## What to work on:
Answer these questions from the Ukraine market commentary:
(a) By how much are crude prices up compared with a week ago?
(b) Who is described as "dead set on toppling the Ukrainian Government"?
(c) What embargo are the US and Western allies reportedly considering?

[Passage shown Boundary: Start]

War in Ukraine: four volatile markets to watch
Volatility in oil, gold and FX continues as the war in Ukraine escalates.
Tensions in Ukraine grows while economic conditions deteriorate thus sending shock waves through global markets. For market participants, it’s becoming clearer that Russian President Vladimir Putin is dead set on toppling the Ukrainian Government, which, for market participants, risks a protracted and bloody war in Europe. The inevitable shocks to growth, global supply and financial stability are being discounted into market prices now, with surging commodity prices raising the spectre of slower economic activity, higher inflation and higher interest rates. Here we look at some of the key markets impacted by the developments, as traders remain on a war footing.
At the time of writing, crude prices are more than 35% higher than they were a week ago, with the war in Ukraine posing a major shock to global supply. The latest news driving oil higher have been due to reports that the US and Western allies are considering an embargo on Russian gas and oil exports, to strangle trade flows with the country.

[Passage shown Boundary: End]
[Dataset extract Boundary: Start]

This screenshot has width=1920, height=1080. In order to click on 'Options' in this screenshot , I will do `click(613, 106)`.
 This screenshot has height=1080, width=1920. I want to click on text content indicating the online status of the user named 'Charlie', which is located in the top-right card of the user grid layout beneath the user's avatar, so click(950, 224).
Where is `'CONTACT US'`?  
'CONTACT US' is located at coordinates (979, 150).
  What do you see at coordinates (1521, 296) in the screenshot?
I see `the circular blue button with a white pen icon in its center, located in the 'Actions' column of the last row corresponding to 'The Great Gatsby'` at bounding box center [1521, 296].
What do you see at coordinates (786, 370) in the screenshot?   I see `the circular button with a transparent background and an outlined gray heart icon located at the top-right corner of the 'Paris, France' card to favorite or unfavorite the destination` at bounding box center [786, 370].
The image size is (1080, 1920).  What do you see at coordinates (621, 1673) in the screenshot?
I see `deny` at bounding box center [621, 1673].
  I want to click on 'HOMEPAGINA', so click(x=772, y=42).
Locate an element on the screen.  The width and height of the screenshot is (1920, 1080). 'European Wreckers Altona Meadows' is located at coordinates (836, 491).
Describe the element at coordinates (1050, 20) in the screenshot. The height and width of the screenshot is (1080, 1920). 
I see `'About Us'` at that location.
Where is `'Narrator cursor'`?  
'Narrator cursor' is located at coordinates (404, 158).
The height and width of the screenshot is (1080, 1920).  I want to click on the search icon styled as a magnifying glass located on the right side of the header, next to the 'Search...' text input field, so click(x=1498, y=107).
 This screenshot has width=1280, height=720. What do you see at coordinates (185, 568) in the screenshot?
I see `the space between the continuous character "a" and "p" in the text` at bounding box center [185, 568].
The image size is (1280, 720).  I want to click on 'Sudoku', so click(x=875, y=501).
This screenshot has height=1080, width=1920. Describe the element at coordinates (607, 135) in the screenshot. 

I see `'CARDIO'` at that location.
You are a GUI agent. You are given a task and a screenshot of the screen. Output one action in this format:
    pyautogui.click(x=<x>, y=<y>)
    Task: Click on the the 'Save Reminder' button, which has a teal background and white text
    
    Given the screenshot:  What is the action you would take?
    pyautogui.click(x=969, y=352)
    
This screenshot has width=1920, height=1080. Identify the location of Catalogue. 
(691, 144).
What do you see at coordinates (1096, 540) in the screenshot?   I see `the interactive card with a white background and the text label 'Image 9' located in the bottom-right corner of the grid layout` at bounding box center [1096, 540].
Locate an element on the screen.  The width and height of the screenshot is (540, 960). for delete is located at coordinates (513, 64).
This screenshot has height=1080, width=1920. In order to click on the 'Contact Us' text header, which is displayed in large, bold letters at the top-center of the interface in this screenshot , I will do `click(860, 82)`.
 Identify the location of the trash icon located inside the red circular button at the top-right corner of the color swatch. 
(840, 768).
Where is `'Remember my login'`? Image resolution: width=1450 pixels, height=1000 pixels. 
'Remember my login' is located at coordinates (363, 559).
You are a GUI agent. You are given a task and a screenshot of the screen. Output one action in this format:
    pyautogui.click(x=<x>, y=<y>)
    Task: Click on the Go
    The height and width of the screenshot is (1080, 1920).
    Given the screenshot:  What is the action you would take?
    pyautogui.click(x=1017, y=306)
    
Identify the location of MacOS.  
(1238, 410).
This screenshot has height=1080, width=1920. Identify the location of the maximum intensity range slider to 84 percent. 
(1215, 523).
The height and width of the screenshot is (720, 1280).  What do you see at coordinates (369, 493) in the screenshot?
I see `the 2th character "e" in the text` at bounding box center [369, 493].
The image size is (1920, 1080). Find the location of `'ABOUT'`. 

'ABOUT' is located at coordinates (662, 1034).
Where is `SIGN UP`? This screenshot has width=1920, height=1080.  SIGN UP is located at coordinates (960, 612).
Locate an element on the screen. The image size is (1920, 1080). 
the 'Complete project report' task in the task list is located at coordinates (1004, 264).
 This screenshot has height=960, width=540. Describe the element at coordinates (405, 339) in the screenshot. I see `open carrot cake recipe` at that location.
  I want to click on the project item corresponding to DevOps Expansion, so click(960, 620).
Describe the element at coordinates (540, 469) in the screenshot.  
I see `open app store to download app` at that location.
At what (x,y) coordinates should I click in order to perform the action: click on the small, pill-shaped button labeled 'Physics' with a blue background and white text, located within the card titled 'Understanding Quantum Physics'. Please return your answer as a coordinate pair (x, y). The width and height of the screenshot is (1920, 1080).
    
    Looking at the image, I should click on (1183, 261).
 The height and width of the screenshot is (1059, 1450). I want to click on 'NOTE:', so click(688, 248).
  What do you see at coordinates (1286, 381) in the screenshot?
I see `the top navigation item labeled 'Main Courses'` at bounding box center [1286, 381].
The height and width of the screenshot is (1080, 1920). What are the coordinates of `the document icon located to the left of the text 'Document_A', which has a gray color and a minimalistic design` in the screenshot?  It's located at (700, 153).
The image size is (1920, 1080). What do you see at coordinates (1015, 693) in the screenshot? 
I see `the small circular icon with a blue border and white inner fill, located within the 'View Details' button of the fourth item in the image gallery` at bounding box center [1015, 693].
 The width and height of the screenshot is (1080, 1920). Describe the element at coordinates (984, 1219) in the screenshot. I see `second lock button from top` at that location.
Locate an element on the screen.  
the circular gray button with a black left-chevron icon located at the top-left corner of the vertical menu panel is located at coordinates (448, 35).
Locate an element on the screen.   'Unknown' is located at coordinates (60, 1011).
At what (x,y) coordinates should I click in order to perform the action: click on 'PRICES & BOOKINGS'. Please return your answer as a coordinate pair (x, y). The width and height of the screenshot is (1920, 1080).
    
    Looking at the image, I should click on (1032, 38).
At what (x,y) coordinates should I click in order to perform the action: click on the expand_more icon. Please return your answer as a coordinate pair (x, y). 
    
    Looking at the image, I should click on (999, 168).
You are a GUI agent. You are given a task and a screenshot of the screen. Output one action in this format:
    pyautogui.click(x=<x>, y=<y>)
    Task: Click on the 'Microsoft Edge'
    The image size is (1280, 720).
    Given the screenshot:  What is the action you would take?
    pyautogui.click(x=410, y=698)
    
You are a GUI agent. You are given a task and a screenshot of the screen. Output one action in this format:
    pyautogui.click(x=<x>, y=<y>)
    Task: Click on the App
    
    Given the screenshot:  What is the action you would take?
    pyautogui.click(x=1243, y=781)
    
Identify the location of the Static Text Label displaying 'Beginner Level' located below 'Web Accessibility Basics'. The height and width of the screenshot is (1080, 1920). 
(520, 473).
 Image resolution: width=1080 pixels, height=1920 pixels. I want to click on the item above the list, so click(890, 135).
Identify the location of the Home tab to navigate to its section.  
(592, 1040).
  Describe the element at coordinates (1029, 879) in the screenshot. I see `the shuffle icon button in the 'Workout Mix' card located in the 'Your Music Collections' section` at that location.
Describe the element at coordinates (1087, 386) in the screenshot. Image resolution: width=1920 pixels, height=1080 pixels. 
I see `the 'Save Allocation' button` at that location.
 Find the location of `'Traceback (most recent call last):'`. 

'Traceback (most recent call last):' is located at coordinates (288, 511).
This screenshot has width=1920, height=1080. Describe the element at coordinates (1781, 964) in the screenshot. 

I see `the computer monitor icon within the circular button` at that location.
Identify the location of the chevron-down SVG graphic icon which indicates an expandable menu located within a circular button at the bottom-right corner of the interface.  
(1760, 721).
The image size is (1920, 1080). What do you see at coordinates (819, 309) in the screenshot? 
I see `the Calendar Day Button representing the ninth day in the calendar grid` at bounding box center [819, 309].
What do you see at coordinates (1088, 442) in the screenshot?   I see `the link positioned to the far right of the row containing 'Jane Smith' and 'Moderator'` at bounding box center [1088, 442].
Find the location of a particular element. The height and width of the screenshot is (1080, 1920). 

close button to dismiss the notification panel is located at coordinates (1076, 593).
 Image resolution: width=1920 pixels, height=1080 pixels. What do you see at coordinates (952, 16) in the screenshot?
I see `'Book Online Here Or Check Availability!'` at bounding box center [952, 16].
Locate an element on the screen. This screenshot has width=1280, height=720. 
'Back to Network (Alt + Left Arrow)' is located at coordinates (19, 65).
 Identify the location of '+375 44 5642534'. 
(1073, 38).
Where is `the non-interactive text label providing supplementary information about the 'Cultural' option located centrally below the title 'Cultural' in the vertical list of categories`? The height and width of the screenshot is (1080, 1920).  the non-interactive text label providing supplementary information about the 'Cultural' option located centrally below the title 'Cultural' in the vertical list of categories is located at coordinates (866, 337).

[Dataset extract Boundary: End]

## Task response:
(a) More than 35%.
(b) Russian President Vladimir Putin.
(c) An embargo on Russian gas and oil exports.